- Born: c.1998 Abu Dhabi

= Aradhiya Khan =

Trans woman activist and social worker

Aradhiya Khan (born: c.1998) is a Pakistani transgender activist and social worker who works for the transgender community and economically-marginalized.

== Activism ==
Khan has voluntarily worked with numerous transgender organizations such as PECHRA Organization Sindh Transgender Welfare Network, HYPE Network (Rutgers WPF), and Sub Rang Society. She has also served as an election observer (Election Commission of Pakistan) and Free and Fair Election Network (FAFEN) for the general elections of 2018. In 2018, she was part of the consultative process for the Transgender Protection Bill.

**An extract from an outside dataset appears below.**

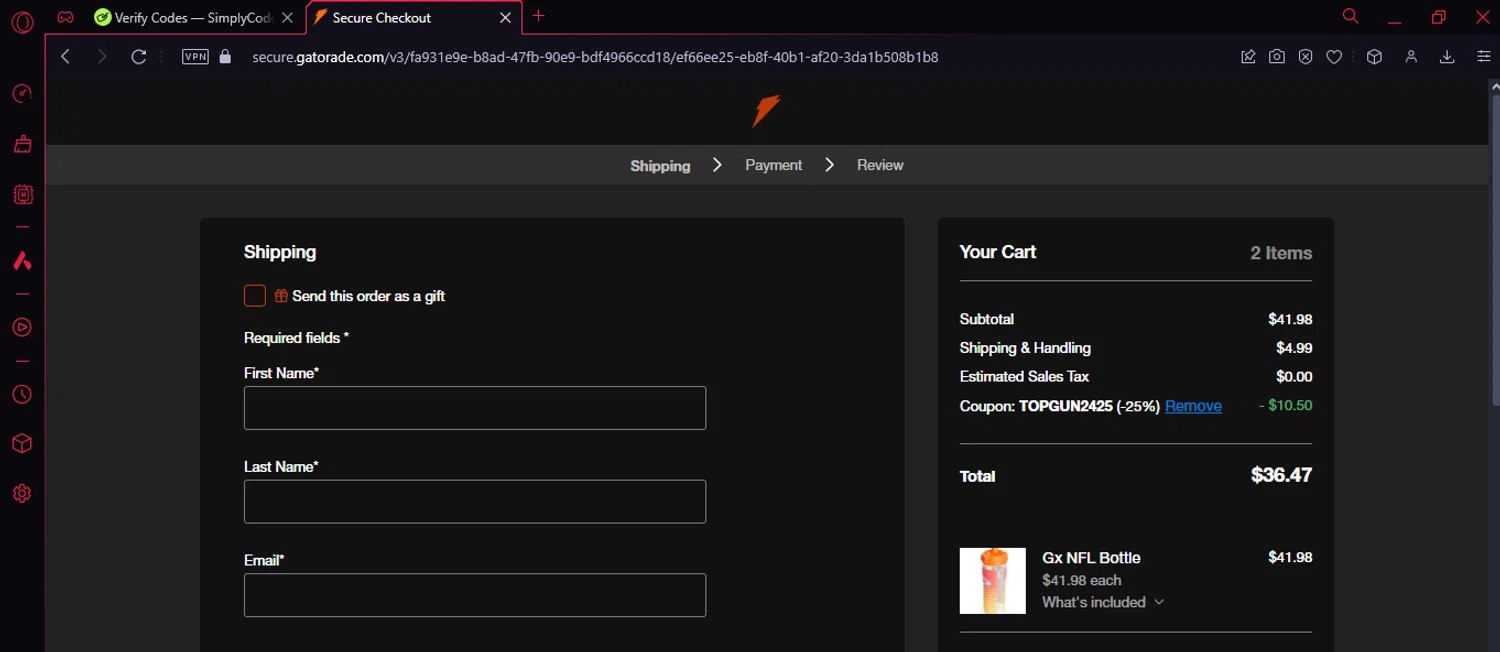Expand What's included for Gx NFL Bottle
This screenshot has height=652, width=1500.
pos(1103,602)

In July 2019, Khan contributed to the memorandum of understanding between her organization Akhuwat and Unilever Pakistan to work on a diversity and inclusion program which aimed at creating employment opportunities at a multinational organization for the transgender community for the very first time in Pakistan. She was interviewed by Leader TV in Oct 2019.

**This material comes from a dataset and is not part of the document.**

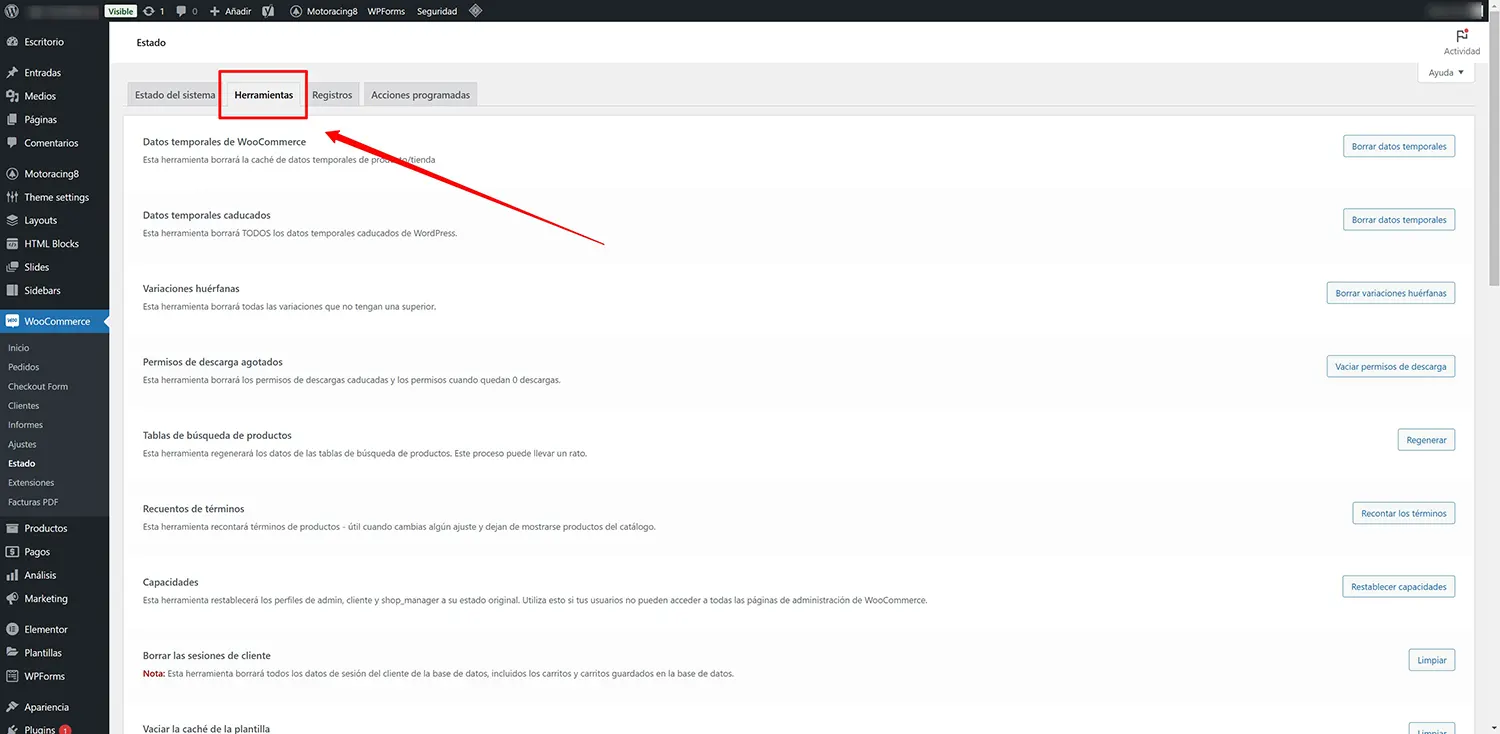Open the Motoracing8 site menu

Khan has represented the transgender community on national and international media forums such as Express Tribune, Dawn News, Geo News, Al Jazeera, Asia Times, VOA Urdu and Independent Urdu highlighting the condition of Pakistan's transgender community through awareness sessions and public speaking presentations at various non-profit organizations, universities and schools throughout the country.

Khan aspires to bring more visibility and representation of the Pakistani transgender community by promoting equality and human rights in Pakistan.